Will wait to see how you monetise this. I suspect there are some serious
writers/bloggers out there looking for inspiration and willing to pay?

------
iusable
Interesting idea.

Tiny typo. It should be 'live' not 'life'.

"So I'm betting £10k that I can build a portfolio of products which is
profitable enough to life off before running out of money."

should be

"So I'm betting £10k that I can build a portfolio of products which is
profitable enough to live off before running out of money."

------
tobydownton
People love start-up stories and case studies, this will be a real-time
version, I'm off to make some popcorn, best of luck!

------
mmphosis
From the title, I thought this was a challenge to write a bootstrap loader in
10 kilobytes.

------
corford
I'm two thirds through a very similar process. I quit my job in late Dec 2011
and temporarily moved myself and my girlfriend in with my folks.
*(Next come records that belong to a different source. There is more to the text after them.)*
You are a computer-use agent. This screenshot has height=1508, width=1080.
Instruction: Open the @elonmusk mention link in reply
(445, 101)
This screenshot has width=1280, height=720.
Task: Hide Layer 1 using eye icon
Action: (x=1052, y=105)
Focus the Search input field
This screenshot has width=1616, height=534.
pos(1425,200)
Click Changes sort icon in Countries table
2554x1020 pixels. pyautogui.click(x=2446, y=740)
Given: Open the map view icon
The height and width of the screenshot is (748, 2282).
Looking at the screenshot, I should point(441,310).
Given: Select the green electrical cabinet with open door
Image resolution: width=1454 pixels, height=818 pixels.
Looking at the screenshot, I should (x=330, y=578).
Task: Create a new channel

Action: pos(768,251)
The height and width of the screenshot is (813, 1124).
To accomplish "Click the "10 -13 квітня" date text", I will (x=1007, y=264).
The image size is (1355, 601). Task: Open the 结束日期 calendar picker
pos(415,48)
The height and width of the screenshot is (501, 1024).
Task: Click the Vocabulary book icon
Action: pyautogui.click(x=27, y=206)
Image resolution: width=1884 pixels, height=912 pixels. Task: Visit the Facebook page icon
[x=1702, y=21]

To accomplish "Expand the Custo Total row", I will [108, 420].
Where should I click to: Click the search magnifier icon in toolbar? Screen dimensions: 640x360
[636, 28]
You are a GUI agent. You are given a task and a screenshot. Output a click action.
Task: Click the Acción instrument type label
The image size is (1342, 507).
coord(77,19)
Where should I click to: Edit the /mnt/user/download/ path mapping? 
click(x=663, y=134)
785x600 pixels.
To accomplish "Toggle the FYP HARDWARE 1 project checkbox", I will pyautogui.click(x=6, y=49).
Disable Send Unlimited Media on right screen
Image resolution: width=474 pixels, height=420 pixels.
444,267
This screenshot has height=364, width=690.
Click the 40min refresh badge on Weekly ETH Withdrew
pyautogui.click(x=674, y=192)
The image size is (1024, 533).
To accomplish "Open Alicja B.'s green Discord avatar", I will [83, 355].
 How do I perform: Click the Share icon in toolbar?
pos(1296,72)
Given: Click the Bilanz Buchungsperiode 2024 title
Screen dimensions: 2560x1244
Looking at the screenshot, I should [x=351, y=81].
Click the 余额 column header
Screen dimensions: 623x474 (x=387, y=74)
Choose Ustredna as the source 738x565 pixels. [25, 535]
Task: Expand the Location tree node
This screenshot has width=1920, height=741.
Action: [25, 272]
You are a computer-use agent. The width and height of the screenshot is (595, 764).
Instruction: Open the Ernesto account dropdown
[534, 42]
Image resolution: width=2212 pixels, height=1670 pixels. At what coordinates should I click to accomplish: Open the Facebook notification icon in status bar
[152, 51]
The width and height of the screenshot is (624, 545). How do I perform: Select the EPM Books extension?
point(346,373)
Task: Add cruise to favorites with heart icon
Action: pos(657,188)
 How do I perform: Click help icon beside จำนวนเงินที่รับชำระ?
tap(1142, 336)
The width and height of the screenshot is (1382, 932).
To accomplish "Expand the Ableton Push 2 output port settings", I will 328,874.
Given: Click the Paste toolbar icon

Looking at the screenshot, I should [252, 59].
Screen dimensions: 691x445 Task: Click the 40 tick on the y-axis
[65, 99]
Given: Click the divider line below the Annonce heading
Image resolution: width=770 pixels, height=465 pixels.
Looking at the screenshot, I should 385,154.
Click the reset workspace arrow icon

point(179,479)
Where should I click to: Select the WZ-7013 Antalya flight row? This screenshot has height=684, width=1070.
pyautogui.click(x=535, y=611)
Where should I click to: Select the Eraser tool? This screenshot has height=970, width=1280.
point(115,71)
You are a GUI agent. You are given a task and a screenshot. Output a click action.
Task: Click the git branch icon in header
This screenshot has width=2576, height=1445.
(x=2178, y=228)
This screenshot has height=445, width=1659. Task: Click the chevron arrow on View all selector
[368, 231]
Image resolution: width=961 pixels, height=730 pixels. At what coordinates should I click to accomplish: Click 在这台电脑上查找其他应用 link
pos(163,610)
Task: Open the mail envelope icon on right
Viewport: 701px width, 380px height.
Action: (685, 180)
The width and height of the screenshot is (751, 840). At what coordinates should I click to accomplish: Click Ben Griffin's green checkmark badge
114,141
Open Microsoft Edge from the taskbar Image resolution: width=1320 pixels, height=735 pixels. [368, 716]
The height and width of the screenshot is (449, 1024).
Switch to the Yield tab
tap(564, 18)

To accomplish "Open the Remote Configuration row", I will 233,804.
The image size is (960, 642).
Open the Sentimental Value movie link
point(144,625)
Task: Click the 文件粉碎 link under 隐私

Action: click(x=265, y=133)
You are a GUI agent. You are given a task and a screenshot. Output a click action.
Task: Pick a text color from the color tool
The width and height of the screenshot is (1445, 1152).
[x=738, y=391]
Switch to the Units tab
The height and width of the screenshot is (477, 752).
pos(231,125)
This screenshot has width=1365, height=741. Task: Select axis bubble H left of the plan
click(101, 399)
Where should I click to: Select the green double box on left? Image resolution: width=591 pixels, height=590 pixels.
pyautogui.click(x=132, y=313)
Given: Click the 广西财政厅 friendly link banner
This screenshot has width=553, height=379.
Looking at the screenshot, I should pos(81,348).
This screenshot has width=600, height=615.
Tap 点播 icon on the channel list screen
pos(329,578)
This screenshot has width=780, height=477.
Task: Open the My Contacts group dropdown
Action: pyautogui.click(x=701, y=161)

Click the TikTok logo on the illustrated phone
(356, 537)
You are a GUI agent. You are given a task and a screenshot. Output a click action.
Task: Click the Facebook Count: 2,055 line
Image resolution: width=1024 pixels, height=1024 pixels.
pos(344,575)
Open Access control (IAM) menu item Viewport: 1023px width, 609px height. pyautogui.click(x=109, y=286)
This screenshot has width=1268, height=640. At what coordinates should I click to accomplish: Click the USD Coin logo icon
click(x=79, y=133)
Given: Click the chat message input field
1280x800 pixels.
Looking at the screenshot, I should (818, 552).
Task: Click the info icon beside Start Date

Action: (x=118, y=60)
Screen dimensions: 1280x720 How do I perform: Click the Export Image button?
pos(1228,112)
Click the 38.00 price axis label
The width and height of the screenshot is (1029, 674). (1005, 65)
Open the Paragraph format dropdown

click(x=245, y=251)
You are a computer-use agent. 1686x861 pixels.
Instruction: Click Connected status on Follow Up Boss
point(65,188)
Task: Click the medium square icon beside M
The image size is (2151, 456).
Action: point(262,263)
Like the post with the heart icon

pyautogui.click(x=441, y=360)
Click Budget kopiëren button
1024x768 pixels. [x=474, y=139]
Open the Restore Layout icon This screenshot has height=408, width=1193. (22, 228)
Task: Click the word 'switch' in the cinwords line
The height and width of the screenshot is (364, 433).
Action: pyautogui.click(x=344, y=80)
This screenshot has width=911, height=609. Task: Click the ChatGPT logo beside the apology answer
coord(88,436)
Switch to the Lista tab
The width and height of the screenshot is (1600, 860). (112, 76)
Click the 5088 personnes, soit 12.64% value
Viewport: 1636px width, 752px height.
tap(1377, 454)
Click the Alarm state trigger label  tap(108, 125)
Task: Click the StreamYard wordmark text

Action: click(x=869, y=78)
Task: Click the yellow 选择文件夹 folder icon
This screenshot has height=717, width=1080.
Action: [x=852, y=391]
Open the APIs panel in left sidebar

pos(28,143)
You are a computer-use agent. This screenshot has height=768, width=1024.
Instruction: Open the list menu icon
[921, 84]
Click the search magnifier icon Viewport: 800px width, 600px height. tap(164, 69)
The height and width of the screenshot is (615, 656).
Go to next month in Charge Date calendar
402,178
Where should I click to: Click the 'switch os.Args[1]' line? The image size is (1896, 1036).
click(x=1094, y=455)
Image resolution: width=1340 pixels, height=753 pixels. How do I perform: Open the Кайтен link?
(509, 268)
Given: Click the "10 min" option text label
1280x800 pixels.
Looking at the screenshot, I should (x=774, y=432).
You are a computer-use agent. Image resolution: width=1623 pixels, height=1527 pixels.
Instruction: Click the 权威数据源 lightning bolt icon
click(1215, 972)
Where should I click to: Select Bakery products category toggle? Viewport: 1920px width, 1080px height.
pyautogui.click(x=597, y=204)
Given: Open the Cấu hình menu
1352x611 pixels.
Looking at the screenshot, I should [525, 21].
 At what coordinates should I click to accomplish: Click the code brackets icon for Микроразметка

5 months, 1 pivot and ~£8K later I'm almost ready to release a public beta.
With a bit of luck, this will happen before the end of June. I've then got a
further 6 months left in the budget to feed us until the site (hopefully!)
starts bringing in enough money to live off. Failing that, it's back to
salaried employment (if any one will have me...)!

------
CharlesPal
I'm very curious about this guy's background. He seems to have experience in
product development, marketing and customer acquisition.

Having said that... I'm not sure how long ~16k USD (10k GBP) lasts in London
but here (Boston) that would not give too many months of runway. Not using
consulting for at least a short time he is giving himself a small window for
success.

I wish him the best of luck but his approach does seem a bit aggressive.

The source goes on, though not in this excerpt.